Sunday, March 29, 2015
Small, Medium, and Large: where should content creators share their content?
I maintain a presence across a bunch of social media sites, including FB, where I have both a personal profile and an author page, twitter, where I try (and usually fail) to be pithy and succinct, tumblr, where I go to find stuff about my fandom loves, and Google Plus, my 'home base' on the 'net as well as my water cooler conversation stop.
One of the communities I participate in on G+ is the Saturday Scenes initiative, where writers across genres and geographies, post scenes of their work each Saturday.

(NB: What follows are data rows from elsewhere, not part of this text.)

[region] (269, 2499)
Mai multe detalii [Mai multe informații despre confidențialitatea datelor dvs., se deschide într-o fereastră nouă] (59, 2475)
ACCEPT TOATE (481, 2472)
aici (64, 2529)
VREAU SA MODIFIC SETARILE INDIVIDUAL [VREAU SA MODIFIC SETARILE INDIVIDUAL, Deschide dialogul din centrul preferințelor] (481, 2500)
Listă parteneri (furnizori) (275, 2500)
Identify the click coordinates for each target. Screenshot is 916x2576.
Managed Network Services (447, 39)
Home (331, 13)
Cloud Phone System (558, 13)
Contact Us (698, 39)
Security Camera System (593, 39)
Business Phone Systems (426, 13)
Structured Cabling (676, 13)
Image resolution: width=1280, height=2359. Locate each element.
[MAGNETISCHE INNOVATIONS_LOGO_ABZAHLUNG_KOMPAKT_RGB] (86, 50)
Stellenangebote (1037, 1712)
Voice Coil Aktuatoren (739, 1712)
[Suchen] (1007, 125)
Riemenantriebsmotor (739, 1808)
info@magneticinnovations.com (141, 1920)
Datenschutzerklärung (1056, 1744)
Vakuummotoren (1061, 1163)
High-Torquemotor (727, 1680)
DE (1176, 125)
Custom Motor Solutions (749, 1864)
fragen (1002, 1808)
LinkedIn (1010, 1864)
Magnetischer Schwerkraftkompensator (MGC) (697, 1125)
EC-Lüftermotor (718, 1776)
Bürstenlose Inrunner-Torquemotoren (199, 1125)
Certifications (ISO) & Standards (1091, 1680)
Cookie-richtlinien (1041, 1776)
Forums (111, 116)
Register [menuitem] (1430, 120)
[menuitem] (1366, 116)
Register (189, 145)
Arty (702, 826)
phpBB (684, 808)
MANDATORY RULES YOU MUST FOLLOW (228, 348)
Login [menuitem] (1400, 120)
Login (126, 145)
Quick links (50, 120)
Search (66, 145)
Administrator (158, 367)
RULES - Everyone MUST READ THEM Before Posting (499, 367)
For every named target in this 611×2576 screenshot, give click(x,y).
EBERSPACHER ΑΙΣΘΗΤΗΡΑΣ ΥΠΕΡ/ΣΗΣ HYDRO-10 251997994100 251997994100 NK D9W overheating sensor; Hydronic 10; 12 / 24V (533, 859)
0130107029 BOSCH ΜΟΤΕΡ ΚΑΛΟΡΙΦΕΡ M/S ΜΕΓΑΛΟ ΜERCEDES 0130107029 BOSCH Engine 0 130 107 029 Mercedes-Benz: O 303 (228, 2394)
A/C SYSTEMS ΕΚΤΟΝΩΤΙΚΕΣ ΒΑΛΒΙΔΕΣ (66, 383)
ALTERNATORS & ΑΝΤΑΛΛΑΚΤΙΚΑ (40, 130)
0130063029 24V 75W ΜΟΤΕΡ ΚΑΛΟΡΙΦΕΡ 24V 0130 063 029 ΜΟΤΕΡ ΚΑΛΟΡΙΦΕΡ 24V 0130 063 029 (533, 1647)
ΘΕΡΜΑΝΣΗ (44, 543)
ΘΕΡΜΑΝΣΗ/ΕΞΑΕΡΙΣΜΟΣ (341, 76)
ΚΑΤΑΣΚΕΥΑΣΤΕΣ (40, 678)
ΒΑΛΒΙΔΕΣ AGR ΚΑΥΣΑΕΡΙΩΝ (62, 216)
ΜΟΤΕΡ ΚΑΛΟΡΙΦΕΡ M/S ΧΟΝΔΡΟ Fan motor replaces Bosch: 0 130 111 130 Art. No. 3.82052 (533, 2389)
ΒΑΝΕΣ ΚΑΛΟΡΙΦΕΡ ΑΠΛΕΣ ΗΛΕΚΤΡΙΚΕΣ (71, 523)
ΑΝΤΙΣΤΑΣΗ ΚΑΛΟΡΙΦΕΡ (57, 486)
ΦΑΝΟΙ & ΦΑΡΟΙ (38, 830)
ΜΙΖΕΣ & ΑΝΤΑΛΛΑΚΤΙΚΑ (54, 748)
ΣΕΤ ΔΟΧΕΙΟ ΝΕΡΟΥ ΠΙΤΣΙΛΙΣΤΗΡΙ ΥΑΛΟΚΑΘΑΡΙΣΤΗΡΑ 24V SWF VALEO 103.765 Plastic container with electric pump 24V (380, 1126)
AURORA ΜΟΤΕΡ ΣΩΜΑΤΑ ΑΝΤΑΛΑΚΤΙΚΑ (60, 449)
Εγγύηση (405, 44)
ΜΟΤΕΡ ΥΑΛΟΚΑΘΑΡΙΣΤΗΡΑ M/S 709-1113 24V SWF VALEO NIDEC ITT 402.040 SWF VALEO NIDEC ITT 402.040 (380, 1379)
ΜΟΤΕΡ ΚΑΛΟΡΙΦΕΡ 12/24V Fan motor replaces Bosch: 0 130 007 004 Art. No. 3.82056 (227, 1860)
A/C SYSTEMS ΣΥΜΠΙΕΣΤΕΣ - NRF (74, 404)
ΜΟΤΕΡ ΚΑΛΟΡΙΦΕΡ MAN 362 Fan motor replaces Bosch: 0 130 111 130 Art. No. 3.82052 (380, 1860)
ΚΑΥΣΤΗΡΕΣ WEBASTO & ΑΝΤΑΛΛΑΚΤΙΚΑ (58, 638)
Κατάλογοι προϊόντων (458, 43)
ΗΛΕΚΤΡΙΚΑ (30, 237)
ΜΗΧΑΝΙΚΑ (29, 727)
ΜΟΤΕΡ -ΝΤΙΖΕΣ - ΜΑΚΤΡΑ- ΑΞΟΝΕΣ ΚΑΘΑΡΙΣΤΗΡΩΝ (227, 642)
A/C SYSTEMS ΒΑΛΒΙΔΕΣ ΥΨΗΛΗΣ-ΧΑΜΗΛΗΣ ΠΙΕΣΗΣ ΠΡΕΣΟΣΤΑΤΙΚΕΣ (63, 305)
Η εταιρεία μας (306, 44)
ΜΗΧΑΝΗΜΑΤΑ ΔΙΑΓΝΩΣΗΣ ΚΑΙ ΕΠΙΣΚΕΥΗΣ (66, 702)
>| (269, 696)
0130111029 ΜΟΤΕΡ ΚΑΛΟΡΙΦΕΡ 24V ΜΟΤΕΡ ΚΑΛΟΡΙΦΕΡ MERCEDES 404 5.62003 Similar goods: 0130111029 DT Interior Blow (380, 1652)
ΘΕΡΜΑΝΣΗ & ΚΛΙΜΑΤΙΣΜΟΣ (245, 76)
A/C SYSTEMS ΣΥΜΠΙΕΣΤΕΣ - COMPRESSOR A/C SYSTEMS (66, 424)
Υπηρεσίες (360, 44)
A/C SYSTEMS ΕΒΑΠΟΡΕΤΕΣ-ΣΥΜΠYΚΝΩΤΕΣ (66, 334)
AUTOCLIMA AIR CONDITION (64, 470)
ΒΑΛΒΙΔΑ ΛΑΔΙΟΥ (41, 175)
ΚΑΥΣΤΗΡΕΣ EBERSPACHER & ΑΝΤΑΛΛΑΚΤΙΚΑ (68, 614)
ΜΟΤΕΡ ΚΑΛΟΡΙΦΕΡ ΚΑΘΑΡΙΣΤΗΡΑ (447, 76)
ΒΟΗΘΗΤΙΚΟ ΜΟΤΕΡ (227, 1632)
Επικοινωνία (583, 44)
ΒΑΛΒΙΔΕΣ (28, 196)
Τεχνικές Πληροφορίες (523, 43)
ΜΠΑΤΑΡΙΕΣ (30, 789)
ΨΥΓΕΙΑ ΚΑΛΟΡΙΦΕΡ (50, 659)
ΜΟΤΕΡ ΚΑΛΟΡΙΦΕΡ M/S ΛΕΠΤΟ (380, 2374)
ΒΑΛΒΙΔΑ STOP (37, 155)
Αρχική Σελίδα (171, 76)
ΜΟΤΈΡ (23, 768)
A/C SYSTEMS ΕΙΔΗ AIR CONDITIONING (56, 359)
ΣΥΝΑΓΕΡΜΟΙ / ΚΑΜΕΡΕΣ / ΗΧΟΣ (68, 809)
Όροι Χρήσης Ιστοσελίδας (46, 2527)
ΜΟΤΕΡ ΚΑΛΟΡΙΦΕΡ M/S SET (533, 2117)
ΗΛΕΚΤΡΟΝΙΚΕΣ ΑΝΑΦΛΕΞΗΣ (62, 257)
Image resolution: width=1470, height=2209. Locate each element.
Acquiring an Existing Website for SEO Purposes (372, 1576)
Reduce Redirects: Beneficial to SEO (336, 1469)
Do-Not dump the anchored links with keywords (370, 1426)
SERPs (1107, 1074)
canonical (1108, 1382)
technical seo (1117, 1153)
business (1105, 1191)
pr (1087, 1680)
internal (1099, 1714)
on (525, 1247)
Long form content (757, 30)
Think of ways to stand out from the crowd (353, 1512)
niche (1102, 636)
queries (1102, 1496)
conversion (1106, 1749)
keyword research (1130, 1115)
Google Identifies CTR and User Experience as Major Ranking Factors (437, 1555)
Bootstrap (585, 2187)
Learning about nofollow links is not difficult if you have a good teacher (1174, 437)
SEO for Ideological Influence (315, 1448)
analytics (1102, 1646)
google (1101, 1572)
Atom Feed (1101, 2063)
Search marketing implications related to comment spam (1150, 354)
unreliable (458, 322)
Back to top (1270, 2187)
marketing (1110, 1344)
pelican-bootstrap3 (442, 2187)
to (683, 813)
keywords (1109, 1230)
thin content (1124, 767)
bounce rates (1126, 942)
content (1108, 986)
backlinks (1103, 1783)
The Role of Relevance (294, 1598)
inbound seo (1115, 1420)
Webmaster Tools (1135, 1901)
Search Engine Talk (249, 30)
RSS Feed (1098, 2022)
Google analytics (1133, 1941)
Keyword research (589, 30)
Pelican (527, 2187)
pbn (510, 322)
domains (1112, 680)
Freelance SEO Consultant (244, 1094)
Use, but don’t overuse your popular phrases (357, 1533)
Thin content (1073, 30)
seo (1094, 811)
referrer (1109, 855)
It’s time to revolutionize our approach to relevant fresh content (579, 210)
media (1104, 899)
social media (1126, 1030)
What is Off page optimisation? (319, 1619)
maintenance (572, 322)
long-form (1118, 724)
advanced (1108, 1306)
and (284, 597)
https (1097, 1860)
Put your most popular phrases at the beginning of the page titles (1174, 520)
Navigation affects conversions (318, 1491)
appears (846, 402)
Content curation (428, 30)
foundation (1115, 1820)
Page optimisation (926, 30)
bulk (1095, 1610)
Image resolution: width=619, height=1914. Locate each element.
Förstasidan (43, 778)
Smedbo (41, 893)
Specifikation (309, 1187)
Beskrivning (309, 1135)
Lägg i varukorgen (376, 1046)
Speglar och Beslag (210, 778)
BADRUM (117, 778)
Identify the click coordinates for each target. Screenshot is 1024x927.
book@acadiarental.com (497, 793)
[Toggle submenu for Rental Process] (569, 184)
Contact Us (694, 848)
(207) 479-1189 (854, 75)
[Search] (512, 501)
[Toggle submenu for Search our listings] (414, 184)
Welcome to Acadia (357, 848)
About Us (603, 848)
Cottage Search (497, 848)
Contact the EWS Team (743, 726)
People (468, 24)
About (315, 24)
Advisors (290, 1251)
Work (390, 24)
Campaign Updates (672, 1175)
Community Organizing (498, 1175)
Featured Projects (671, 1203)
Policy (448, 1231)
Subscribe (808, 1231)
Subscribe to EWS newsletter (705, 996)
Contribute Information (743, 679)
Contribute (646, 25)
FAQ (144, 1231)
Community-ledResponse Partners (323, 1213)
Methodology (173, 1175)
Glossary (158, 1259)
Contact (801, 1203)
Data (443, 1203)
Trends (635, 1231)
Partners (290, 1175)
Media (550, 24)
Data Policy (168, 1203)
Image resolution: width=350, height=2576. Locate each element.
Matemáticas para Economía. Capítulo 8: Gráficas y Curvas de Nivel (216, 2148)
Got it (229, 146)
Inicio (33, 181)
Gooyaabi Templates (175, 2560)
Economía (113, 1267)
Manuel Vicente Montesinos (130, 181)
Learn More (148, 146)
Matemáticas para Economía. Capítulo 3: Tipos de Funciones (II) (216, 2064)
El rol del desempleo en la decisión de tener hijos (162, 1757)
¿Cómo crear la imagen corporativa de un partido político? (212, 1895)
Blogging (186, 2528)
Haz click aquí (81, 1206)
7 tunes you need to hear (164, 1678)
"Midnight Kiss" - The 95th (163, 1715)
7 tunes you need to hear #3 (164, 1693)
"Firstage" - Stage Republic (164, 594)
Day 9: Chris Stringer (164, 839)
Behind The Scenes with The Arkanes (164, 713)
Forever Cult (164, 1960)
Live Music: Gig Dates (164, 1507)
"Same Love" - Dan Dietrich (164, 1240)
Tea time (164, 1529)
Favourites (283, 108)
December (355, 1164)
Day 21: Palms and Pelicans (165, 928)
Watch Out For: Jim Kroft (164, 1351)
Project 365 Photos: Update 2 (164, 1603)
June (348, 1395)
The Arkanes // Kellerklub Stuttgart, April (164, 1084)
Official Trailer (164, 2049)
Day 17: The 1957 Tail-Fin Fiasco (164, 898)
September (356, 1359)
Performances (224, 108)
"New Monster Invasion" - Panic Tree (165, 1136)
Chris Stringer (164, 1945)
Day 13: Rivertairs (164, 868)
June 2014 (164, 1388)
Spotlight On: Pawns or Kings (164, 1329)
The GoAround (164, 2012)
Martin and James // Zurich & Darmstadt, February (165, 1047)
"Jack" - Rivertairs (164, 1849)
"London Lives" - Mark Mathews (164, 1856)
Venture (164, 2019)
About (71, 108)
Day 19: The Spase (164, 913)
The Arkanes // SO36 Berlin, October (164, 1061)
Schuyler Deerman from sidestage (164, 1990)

In an effort to give the scenes higher visibility, I also cross post them to my FB author page and I've also started to do so on Medium.
Medium has a lovely reading interface and is primarily a place for non-fiction, but I liked the idea of having a repository of my work in one easy to find site, so I gave Medium a try.
There is a risk involved in all of these 'silos' in which we post content. The down side is any of them could fold up shop and disappear, taking our content with them. Or they could be a victim of the next-big-thing syndrome, where participants and readers abandon it to true ghost town status.
Of course, I could simply post my scenes to my own small home on the net via my website - the only space I truly own and control - but the limitation of that is the lack of discoverability and serendipity.
There is a chance that someone on Medium or G+, for example, might stumble upon my scenes via a hashtag, a recommendation, or random browse, since they're already there. In order for someone to find my work via my website, they need to know I exist.
This is one of the reasons I love browsing in bookstores and libraries: In the search for something I think I'm looking for, I find something I didn't know I wanted. It's one of the limitations of digital content, IMO. And while Amazon isn't the only market to display this problem, it's the largest, so yes, Amazon, I'm looking at you.
They say the digital bookshelf is forever, that there's infinite room for infinite books to be placed on it. And that is very true. But how useful is that bookshelf if browsing it is virtually (pun intended) impossible?
For now, I post my #SaturdayScenes offerings in three places: G+, Medium, and FB. I am considering also hosting them on my own website, though that is a task for another day when I'm not staring at a writing deadline.
I'm also considering creating a storefront there where my books can be purchased directly from me. Again, I don't expect to be competing with the big gorilla in the room, but I am concerned about how much power we give over to the digital retailers in return for the chance to sell our work.
We don't own any of our download or purchasing data on Amazon, et al. And, when you think about it, that's likely the more valuable property for them then our individual books. The retailers use the purchase information as a way to sell more goods to more people via targeted advertisement. I don't begrudge them that. However, it's more than a little frustrating to see one's own intellectual property and livelihood being used as a tiny data point.
This is one of the reasons I have an email newsletter. If someone subscribes - and they must opt-in to do so - that person is a fan of my work and is asking me to let them know about future work.
Serendipity seems to be a casualty of our digital marketplace. This is a blow to new and unestablished writers. The #SaturdayScenes project is one attempt to bring back a little serendipity to creative work. If you are a creator, what other ways do you combat the silo effect? If you are a reader, what ways to you stumble upon new work to read?